Back in 2015 at the COP21 climate conference in Paris, the U.S. delegation presented numerous side events in the Blue Zone, from EPA, NASA, NOAA, the Department of Energy and more. The United States clearly embraced its role as a world leader at a historic global inflection point.
This year in Bonn at the COP23 conference, the one side event from the official U.S. delegation was about the wonders of clean coal.
Spinning the role of fossil fuels in climate mitigation. That’s it.
Remembering Schwarze Pumpe
In 2009, I visited Schwarze Pumpe, a small 30MW pilot carbon capture coal plant in eastern Germany. At the time, the country was aggressively promoting its national climate mitigation policy and clean energy development. Schwarze Pumpe was a proof-of-concept for the capture part of the technical process. Some of the captured CO2 was piped or trucked off for industrial uses.

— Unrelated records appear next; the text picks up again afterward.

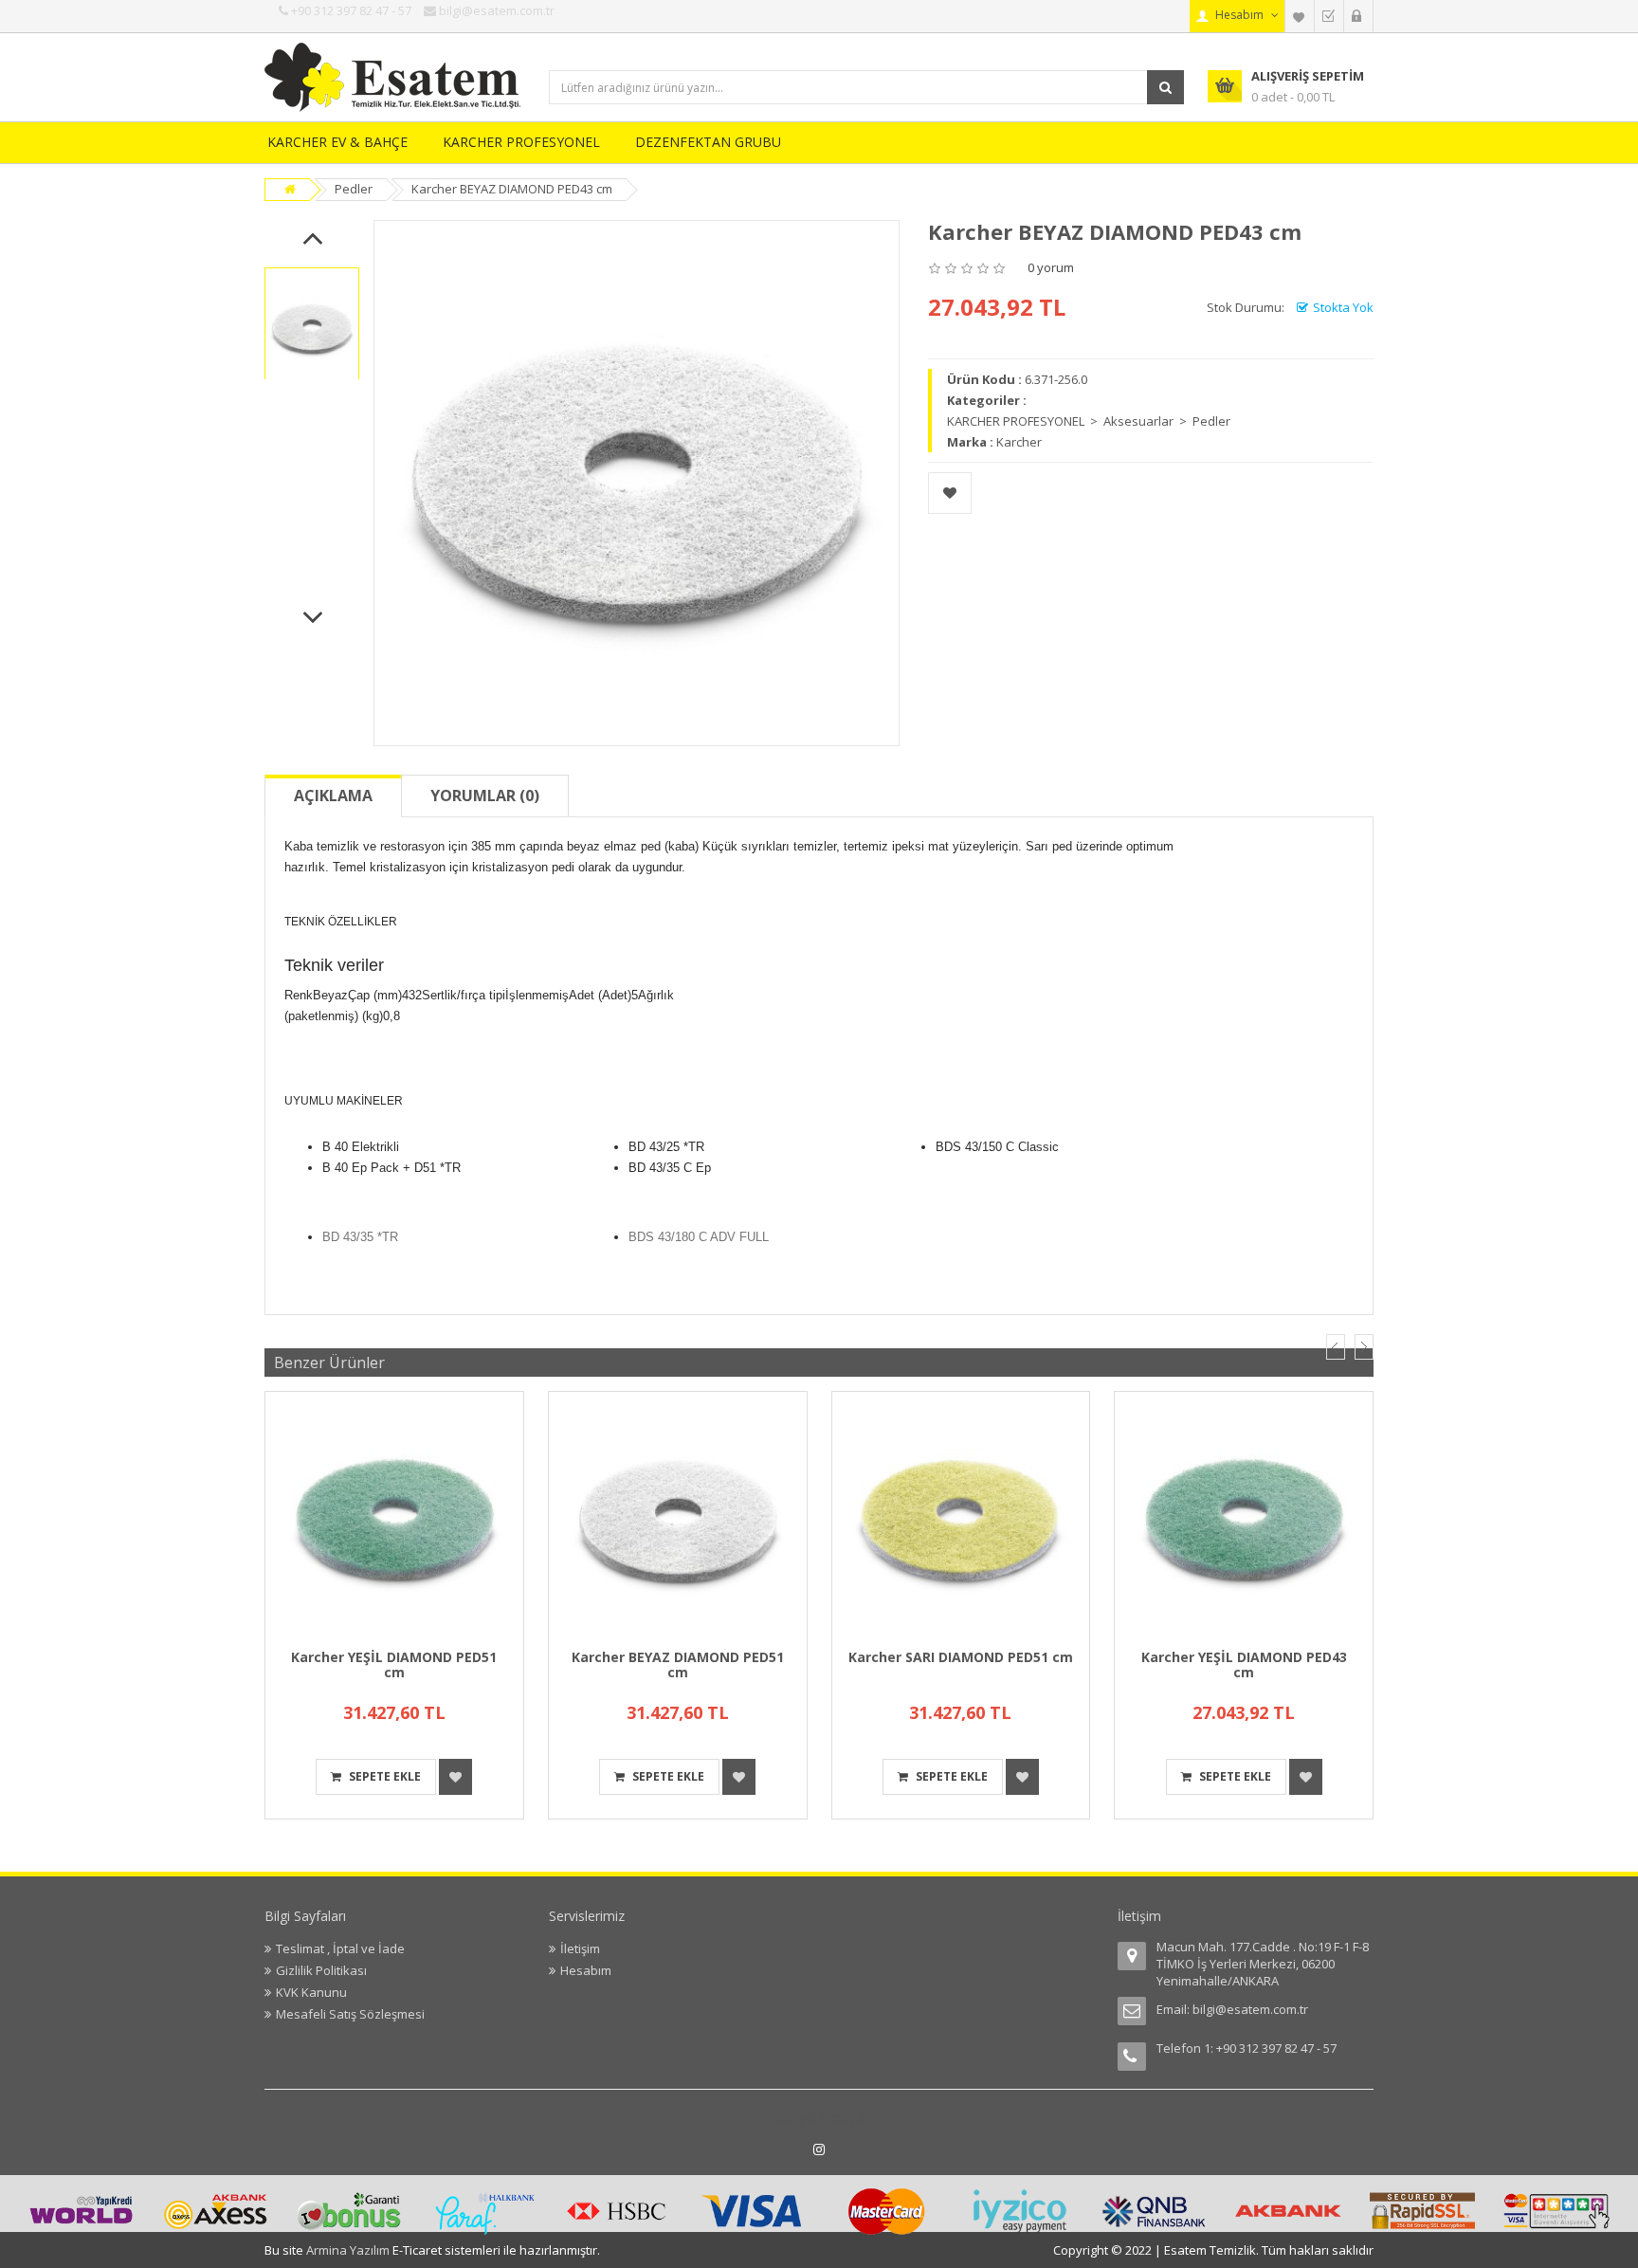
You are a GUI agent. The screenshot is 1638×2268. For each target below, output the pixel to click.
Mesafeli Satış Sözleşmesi (350, 2013)
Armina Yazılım (349, 2250)
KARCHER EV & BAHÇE (337, 142)
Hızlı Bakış (394, 1402)
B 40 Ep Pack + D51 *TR (391, 1168)
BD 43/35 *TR (360, 1237)
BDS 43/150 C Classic (997, 1147)
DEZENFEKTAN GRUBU (708, 142)
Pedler (354, 188)
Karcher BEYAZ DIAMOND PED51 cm (678, 1664)
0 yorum (1051, 267)
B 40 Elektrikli (360, 1147)
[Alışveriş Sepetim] (1358, 16)
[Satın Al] (1329, 16)
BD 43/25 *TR (666, 1147)
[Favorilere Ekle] (950, 493)
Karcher (1019, 441)
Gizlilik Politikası (321, 1970)
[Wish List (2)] (1299, 16)
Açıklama (333, 795)
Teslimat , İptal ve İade (340, 1948)
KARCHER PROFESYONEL (521, 142)
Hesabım (585, 1970)
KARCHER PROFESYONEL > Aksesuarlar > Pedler (1088, 421)
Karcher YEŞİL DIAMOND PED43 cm (1244, 1664)
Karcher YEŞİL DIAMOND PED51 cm (394, 1664)
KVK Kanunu (311, 1992)
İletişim (580, 1948)
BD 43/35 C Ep (669, 1168)
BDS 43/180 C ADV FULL (698, 1237)
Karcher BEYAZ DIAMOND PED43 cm (511, 188)
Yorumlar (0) (484, 795)
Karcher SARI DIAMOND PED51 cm (960, 1657)
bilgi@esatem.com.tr (1250, 2009)
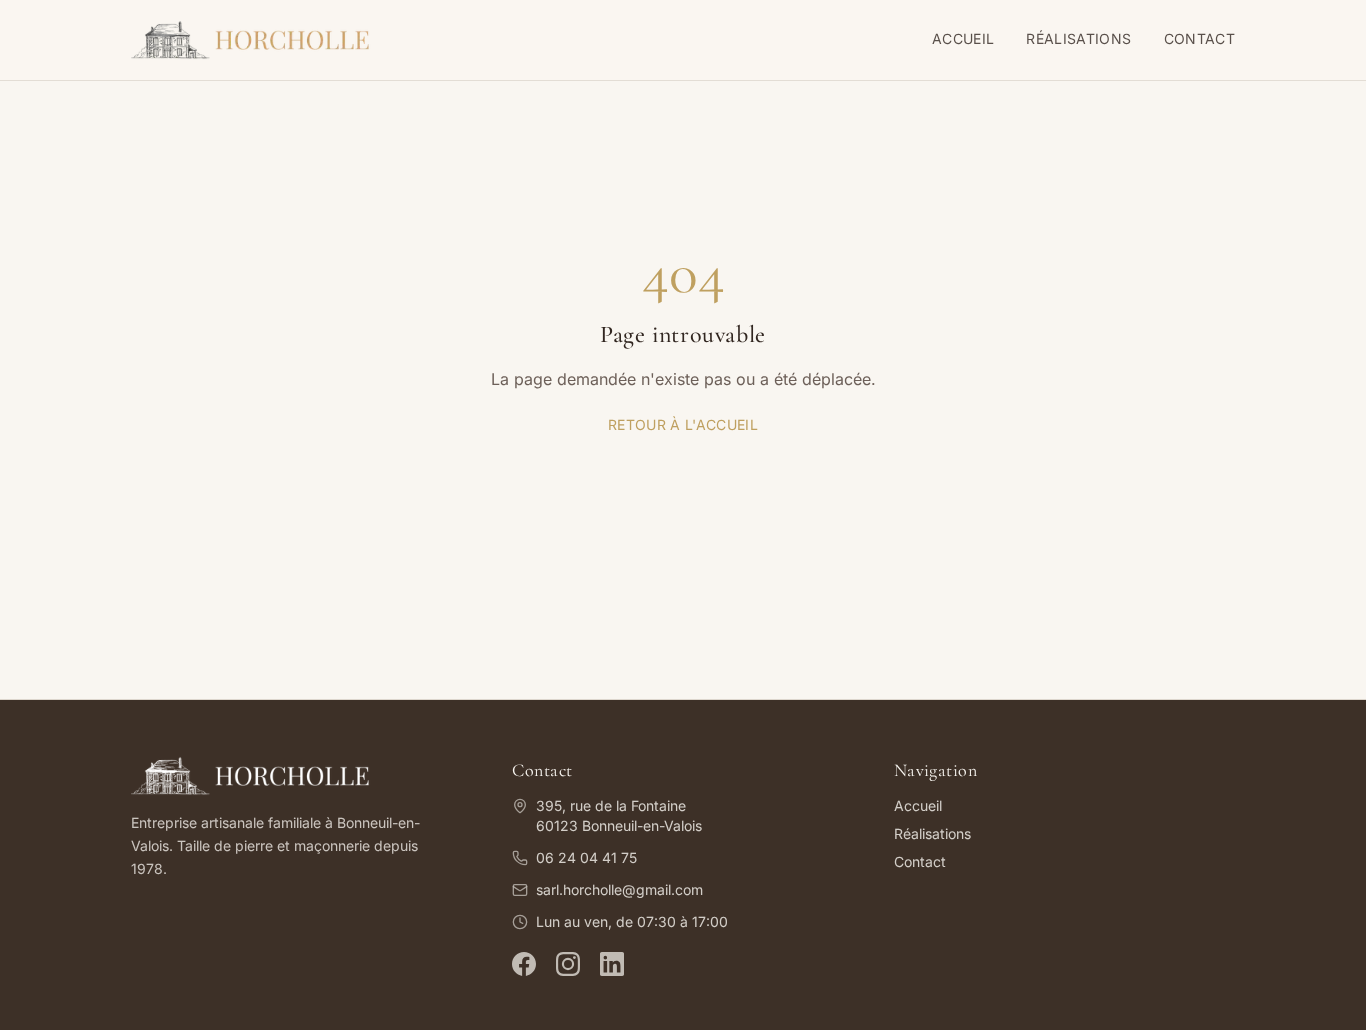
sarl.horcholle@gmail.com (619, 889)
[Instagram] (568, 964)
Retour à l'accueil (683, 424)
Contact (1199, 38)
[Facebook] (524, 964)
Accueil (963, 38)
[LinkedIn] (612, 964)
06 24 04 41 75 (586, 857)
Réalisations (1078, 38)
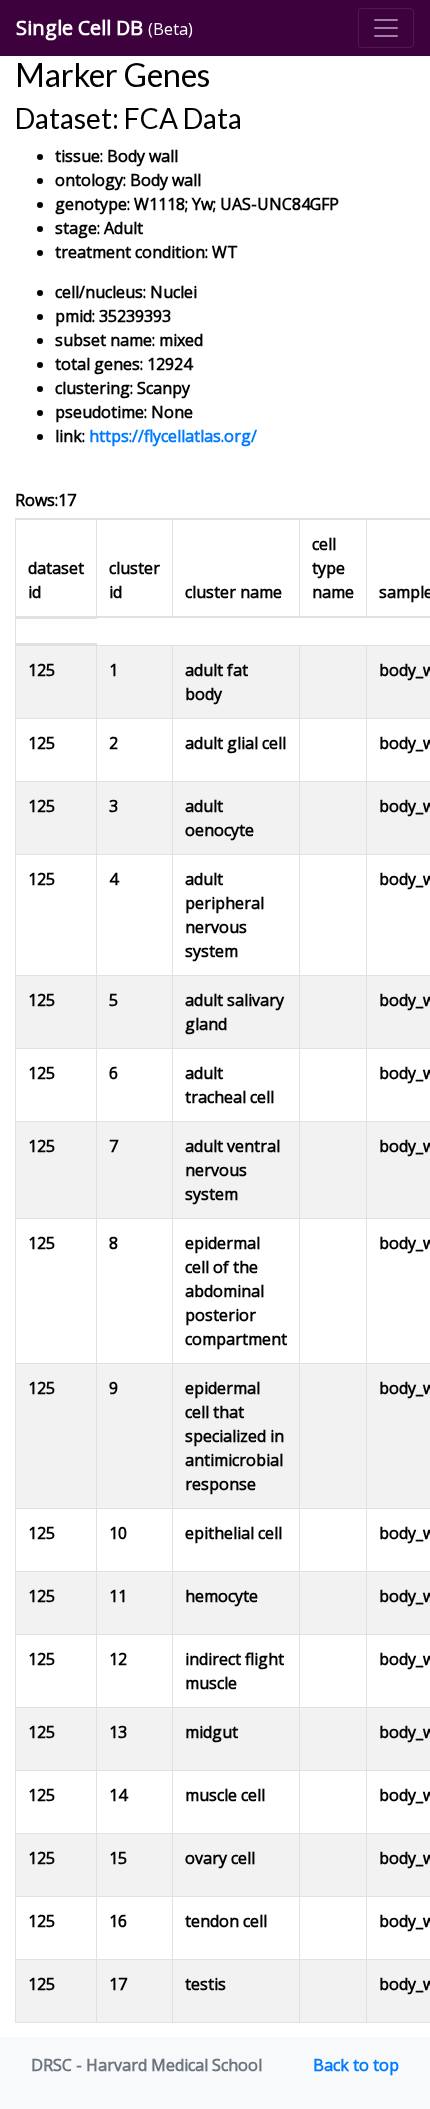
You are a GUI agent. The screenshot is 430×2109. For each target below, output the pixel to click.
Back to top (356, 2065)
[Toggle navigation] (386, 28)
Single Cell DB (104, 27)
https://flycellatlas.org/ (173, 436)
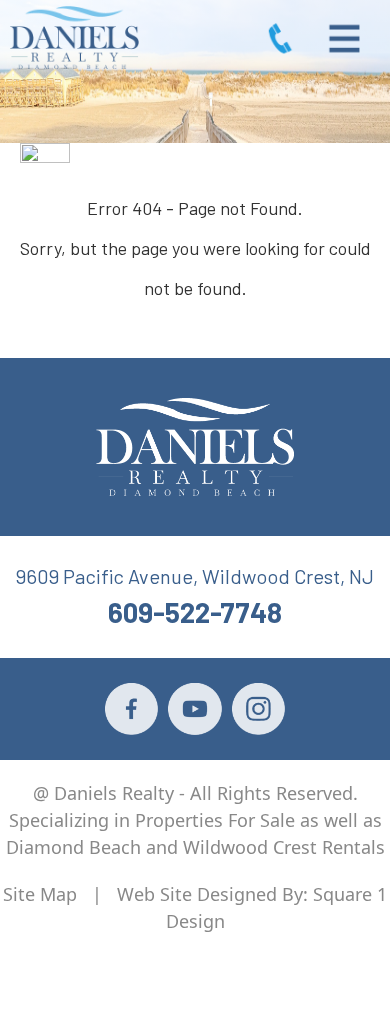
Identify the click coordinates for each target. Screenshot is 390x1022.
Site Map (40, 894)
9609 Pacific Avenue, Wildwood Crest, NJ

Most of it was vented back into the atmosphere after the 29-hour storage limit.
Geologic sequestration was never an aspect of the project, and remains unproven, at least on any significant scale.
Clean coal (and nuclear) to the rescue?
It’s not that carbon capture and sequestration isn’t worthy of consideration. Many argue that the only realistic way to meet the 2° C limit on warming by 2100 requires some form of carbon removal, capture, and sequestration.
But, as with any other technology, CCS must prove itself. Instead, it feels more like a political tool than a proven, well-considered solution.
In any case, Schwarze Pumpe was decommissioned in 2014. Vattenfall, the energy company behind the project, no longer researches CCS technology.
We probably should have gotten serious about it 20 years ago.
Politics over policy
The U.S. embassy released a statement saying, in part:
“As the world seeks to reduce emissions while promoting economic prosperity, fossil fuels will continue to play a central role in the energy mix.
Given the importance of energy access and security… the United States endeavours to continue working closely with others to help them access and use fossil fuels more cleanly and efficiently.”
What the world needs from the United States is the best and the brightest bringing to bear cutting-edge research and development. The kind of R&D that put humans on the moon. The kind of pragmatic leadership that established NEPA, the EPA, the Clean Air Act, the Clean Water Act, the Endangered Species Act. The visionary spirit behind Apple, Microsoft, Tesla, and thousands of other American enterprises.
Fossil fuels will, indeed, play a central – and steadily decreasing – role in global energy access. It is important to develop and share technology that burns fossil fuel as clean and efficient as possible. It shouldn’t be the primary focus of U.S. leadership.
At a sub-national level, citizens, businesses, cities, and states make clear their commitment to the Paris Agreement. The dearth of leadership at a national level stands in stark contrast to the hard-won achievement in Paris.
The U.S. stands alone, on the wrong side of history.